Why Retail Media Needs an Industry-Wide Commitment to Data Transparency

Our founder, Alex Tait, asked a Commerce Media panel at an industry event the other day whether they’d steal a march on their Retail Media counterparts by embracing a more transparent approach to data.

He wasn’t knocked off his seat by the enthusiastic response. We can understand the reticence in a public forum to make such a declaration without having “aligned” with their internal teams. And to be fair to the panellists, one of them promised afterwards privately to come back with some considered thoughts on how feasible that would be for their proposition.

However, the opportunity for them (as well as retail media networks more generally) is real we think.

There are various reasons why some retail media providers don’t share performance data or data that can be used in a marketing mix model (MMM) to measure the true incremental impact of brands’ spend. It might impact a wider relationship (or Joint Business Plan as FMCGs call their commercial relationship with retailers). It has long been a grumble that FMCG eCommerce teams have had over the years about the lack of transparency in some aspects of those relationships.

Yet the largest retail media provider by spend, Amazon, has been leading the way in terms of MMM by providing access to its MMM feed for marketing mix modelling.

Retail media is forecast to reach £4-5bn in the UK by 2025, putting it on par with TV advertising spend. But the measurement infrastructure hasn’t kept pace with this rapid expansion.

If you’ve worked with retail media measurement, you’ve experienced this challenge: each platform provides different attribution windows, varying audience definitions, and methodologies that often lack transparency. Unlike traditional media buys, retail media investments can also be bundled into broader commercial relationships – you’re evaluating advertising effectiveness that’s intertwined with trade partnerships and supplier agreements.

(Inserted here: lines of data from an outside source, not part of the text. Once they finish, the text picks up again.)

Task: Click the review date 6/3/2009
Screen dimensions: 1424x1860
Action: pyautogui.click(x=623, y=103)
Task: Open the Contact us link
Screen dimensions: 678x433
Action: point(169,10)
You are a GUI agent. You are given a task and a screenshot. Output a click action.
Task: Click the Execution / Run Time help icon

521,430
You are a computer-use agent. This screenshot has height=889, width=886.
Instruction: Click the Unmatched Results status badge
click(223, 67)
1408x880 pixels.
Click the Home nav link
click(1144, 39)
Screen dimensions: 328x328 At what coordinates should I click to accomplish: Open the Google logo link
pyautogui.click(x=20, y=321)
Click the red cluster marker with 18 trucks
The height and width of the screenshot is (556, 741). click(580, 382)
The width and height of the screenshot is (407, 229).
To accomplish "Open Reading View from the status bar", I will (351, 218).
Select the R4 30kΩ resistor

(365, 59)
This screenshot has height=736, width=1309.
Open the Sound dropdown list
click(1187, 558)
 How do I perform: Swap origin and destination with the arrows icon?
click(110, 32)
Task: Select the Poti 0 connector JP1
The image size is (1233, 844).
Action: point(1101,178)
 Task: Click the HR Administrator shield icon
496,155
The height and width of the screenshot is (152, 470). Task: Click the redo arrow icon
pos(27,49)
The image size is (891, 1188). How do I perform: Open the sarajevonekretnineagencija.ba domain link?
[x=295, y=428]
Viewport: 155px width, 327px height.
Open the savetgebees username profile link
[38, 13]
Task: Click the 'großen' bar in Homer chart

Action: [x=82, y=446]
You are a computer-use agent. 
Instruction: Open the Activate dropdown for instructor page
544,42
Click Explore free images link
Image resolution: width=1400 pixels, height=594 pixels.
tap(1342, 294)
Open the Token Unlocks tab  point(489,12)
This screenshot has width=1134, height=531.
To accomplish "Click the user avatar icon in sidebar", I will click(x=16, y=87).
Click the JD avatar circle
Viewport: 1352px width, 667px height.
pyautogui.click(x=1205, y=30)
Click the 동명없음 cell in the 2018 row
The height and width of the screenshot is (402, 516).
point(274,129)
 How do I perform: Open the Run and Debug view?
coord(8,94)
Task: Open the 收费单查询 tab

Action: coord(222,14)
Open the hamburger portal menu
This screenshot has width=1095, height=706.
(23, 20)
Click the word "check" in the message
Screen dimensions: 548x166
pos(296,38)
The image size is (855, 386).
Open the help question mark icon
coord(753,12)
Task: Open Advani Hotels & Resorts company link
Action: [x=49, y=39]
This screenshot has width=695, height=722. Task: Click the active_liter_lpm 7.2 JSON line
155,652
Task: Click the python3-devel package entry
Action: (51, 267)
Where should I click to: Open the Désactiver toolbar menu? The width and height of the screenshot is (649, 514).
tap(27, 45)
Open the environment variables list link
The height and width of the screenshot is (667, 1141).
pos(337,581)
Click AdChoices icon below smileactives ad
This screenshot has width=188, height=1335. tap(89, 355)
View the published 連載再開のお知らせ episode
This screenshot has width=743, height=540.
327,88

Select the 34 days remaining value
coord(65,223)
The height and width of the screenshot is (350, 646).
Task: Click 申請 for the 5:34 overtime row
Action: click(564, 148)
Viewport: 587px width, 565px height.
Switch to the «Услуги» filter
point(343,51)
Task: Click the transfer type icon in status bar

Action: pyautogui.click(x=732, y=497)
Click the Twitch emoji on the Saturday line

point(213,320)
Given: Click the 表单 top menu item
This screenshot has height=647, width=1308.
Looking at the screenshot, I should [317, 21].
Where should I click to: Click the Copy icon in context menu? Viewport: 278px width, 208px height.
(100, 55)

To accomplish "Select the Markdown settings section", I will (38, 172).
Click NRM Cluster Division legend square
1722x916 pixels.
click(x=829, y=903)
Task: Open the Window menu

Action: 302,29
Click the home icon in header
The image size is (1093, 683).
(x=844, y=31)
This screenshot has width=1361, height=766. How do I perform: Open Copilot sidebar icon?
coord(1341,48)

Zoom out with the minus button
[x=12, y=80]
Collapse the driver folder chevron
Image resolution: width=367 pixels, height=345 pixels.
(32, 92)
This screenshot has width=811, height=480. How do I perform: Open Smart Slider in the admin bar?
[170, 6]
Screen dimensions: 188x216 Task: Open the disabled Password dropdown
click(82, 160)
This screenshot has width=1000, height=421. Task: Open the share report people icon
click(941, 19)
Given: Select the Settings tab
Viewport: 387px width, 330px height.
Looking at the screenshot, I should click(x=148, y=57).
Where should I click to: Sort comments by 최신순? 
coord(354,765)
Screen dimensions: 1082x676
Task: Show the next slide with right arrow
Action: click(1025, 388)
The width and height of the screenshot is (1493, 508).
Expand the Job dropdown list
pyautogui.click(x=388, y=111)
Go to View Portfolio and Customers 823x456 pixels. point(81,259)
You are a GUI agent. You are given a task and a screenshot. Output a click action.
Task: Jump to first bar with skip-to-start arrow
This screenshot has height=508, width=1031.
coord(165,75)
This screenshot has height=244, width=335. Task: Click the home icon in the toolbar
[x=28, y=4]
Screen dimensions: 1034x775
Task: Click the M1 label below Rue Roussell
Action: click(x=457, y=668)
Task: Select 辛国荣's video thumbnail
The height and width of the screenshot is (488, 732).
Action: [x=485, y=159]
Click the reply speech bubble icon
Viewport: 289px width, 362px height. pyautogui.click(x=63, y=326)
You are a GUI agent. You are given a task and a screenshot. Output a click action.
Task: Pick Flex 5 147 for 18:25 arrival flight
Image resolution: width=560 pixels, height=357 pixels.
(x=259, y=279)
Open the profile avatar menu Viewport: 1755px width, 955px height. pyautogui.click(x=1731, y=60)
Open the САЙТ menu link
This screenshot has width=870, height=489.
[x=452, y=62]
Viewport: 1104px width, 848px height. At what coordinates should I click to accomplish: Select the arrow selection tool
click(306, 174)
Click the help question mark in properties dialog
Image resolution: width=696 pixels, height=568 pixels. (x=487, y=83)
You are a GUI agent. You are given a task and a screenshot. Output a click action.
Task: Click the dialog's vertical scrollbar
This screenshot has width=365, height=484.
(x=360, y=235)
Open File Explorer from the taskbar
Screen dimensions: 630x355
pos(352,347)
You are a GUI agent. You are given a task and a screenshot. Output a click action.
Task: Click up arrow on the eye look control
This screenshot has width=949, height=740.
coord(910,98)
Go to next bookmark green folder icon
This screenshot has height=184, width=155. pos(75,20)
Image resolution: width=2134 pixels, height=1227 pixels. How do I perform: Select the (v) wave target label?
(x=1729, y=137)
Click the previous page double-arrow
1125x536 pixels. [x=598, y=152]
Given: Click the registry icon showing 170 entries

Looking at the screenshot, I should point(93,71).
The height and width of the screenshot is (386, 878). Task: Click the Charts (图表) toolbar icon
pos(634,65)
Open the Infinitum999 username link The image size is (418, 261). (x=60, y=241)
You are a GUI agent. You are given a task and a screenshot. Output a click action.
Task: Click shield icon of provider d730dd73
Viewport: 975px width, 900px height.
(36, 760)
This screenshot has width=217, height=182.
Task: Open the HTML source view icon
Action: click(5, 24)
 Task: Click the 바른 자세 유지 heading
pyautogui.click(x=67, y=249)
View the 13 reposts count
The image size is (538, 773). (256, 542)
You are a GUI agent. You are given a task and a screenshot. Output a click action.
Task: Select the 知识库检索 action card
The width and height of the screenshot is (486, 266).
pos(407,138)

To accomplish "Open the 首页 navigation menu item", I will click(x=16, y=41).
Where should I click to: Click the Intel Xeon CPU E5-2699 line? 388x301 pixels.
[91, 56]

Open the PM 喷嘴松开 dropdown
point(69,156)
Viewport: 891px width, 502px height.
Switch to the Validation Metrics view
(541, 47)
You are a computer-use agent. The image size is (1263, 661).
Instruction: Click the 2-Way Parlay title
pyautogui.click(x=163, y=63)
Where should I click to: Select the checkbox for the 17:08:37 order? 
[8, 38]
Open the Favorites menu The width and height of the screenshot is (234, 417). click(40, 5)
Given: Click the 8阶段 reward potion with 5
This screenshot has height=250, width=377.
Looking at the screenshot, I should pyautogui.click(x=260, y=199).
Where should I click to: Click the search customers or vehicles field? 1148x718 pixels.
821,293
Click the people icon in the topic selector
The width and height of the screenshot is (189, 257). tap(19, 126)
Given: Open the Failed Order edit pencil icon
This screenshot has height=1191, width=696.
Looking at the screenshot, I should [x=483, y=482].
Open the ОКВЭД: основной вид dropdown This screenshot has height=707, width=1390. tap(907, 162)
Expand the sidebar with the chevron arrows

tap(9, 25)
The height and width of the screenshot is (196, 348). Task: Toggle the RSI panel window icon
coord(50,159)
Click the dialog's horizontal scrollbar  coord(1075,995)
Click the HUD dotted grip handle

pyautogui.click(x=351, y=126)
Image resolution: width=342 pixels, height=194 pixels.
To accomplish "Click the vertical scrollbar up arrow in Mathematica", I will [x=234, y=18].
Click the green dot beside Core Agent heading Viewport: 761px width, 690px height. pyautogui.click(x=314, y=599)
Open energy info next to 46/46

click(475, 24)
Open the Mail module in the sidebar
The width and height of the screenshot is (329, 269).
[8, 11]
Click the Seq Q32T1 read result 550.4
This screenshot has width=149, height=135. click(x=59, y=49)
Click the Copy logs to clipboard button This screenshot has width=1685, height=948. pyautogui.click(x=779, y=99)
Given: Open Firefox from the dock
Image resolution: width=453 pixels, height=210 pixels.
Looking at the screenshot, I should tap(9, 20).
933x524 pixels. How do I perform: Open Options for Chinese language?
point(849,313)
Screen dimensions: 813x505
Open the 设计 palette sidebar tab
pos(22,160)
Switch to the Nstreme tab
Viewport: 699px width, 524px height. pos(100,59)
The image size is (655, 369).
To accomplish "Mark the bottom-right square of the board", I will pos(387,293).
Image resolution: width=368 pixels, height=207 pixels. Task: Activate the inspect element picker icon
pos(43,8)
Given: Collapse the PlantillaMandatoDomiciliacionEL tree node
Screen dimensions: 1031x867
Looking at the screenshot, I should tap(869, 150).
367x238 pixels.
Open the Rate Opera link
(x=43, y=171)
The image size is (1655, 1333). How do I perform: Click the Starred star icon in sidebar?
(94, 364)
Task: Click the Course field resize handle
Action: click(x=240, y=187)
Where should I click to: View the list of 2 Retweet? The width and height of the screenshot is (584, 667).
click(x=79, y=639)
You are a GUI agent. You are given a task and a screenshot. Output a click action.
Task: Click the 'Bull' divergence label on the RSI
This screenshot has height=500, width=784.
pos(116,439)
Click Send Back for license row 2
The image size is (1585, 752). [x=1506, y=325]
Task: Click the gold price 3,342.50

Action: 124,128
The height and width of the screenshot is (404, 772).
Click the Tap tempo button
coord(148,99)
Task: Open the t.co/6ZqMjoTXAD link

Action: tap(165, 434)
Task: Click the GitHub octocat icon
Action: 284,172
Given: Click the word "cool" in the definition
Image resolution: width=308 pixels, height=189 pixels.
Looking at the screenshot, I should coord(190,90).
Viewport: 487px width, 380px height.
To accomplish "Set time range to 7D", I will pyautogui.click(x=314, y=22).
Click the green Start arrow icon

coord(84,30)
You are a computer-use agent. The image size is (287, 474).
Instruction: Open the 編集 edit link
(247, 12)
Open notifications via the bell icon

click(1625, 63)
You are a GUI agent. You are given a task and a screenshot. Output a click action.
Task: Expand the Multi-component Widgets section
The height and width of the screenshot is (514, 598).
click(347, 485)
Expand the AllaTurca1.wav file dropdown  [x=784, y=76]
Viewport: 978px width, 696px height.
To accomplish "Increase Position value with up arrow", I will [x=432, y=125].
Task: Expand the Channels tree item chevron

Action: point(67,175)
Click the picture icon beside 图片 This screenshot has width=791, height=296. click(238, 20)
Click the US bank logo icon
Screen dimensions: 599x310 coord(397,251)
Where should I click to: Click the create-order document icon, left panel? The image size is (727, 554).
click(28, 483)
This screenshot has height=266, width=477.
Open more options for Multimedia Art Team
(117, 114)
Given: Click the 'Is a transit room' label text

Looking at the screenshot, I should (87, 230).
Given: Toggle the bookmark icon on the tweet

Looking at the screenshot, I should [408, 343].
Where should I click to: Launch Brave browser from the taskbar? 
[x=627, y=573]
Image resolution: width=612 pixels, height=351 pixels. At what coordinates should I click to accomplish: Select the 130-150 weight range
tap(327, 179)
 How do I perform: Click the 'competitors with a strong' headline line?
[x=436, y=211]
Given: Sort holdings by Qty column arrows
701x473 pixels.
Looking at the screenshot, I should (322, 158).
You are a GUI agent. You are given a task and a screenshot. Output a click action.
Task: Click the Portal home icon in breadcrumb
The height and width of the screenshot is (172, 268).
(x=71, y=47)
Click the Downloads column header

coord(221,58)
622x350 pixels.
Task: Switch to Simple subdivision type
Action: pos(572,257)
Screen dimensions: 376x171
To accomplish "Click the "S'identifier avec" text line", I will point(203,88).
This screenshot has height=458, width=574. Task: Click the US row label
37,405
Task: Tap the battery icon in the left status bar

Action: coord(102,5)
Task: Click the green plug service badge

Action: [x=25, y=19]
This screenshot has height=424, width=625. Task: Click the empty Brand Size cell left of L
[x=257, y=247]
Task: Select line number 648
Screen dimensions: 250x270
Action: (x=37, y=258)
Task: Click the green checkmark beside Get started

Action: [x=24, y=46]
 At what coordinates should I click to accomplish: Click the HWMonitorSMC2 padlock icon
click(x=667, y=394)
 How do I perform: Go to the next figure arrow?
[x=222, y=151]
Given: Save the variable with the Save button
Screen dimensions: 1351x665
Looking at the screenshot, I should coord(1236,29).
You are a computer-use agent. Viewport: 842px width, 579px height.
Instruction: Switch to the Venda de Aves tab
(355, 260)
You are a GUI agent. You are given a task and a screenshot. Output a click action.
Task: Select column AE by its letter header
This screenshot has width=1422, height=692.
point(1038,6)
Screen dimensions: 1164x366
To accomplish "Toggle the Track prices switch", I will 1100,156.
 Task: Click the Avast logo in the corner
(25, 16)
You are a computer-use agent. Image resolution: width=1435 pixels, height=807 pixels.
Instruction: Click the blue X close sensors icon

This complexity doesn’t eliminate the need for rigorous measurement – it makes transparent, consistent metrics even more essential. Marketing teams still need to demonstrate incremental impact. Finance teams still require comparable return on spend calculations. The fact that retail media operates within commercial partnerships shouldn’t exempt it from the same measurement standards applied to other media channels.

The transparency gaps that matter most:

  • Varying measurement windows creating false performance differences
  • Attribution methodology opacity
  • No visibility into baseline vs incremental impact
  • Inconsistent audience definitions across platforms

When the recent ISBA Digital Retail Media Study asked advertisers about their preparedness for these challenges, all responded “somewhat prepared.” That reflects the systematic data transparency issue we’re facing.

The solution isn’t forcing platform uniformity – it’s establishing consistent standards that enable meaningful comparison and strategic integration. This means methodology documentation, standardised core metrics, attribution window transparency, and independent verification access.

Amazon has shown what this gold standard looks like. At Entropy, we were one of the first suppliers to set up Amazon’s MMM data feed in the UK and offer this to clients. This approach enables independent measurement of incrementality rather than relying on platform-reported attribution alone. It should become the industry benchmark.

Retail media networks that embrace measurement transparency won’t disadvantage themselves – they’ll position for sustainable growth. As CFO scrutiny intensifies, platforms demonstrating clear, verifiable incremental impact will win budget allocation.

The goal is measurement consistency that enables retail media to be evaluated as part of an integrated marketing strategy, with the same rigour expected from any other media channel.